Difficultés avec le numérique : mesures belge ou française ?

Prendre la bonne mesure des difficultés des humains par rapport à la numérisation accélérée de nos vies devient décisif pour y apporter des réponses pertinentes. Or l'écart entre les mesures françaises (15 à 17% de la population "souffrirait d'illectronisme") et belges (40% des outre-quiévrains seraient en "vulnérabilité numérique") amènent à des constats radicalement différents.

Le terme usité en France - que l'on trouve très stigmatisant - est
"illectronisme", qui désigne "la situation d’une personne ne possédant pas les compétences numériques de base (rechercher des informations en ligne, communiquer en ligne, utiliser des logiciels, protéger sa vie privée, résoudre des problèmes en ligne) ou ne se servant pas d’Internet (incapacité ou impossibilité matérielle de l’utiliser dans les trois derniers mois)".

On peut déplorer la mesure mécaniste d'un handicap social, culpabilisant pour l'individu là où il faudrait au contraire définir une politique publique bien plus ciblée en fonction de critères différenciés pour espérer la réduire. Est-ce cette absence d'analyse qui conduit au désinvestissement de l'Etat français dans la médiation numérique ?

Les belges, eux, cherchent à identifier ceux qui "restent en situation de vulnérabilité numérique, en raison de faibles compétences numériques ou de non-utilisation d’internet", définition qui nous parait plus bienveillante, moins discriminante. Et qui aboutit à une mesure statistique bien plus large, à nos yeux plus à même de prendre en compte les problèmes de l'ensemble de la population dans son usage du numérique, notamment vis à vis des administrations !
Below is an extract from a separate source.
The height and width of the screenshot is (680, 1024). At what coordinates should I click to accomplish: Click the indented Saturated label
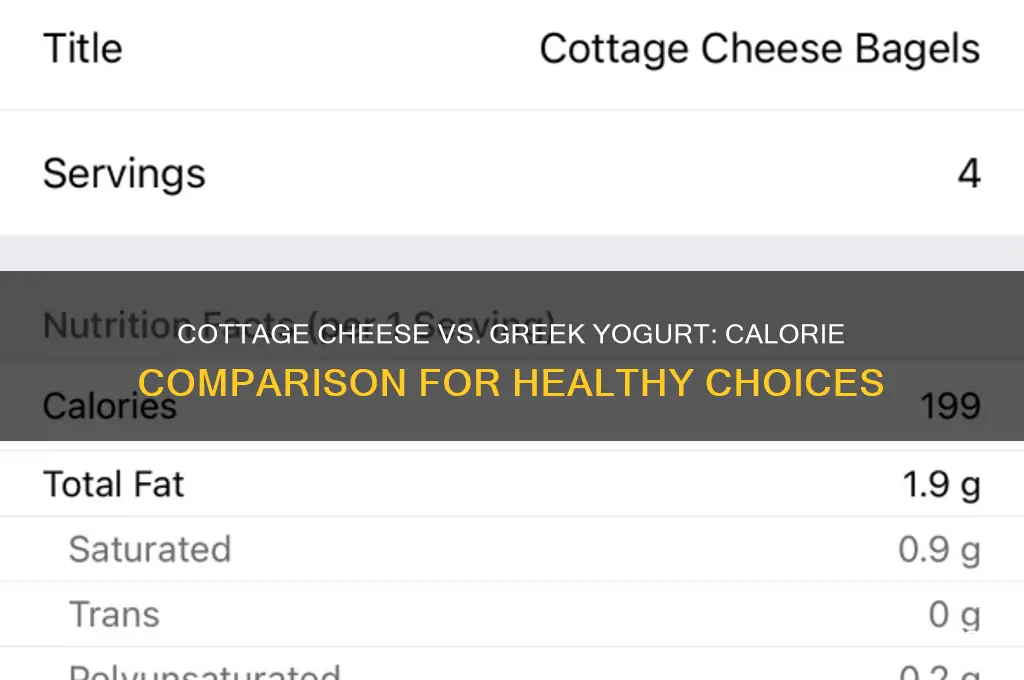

Les études belges, qui ont leurs limites (elles s'arrêtent à 75 ans, ce qui mécaniquement limite la mesure du problème), veulent s'intéresser à différentes catégories selon le sexe, les niveaux de revenu, de formation et la situation par rapport à l'emploi, à la santé et au handicap, la situation familiale et l'isolement, l'âge...

Ainsi pour les plus jeunes (les digital natives qui, par ce raccourci abusif seraient censés à l'aise avec le numérique car ils tapotent très vite), une partie de l'étude leur est dédiée (version 2022, en léger progrès en 2023). Elle conclut qu'un tiers d'entre eux sont en situation de vulnérabilité numérique, notamment face aux formulaires et arborescences complexes.

C'est en fait un baromètre à diffusion régulière (la 3e édition est parue en 2024, édité par la Fondation Roi Baudoin (institution philantropique qui "vise à produire des changements durables et positifs dans la société, en Belgique, en Europe et ailleurs dans le monde"), élaboré par des chercheurs ... financés par la loterie nationale !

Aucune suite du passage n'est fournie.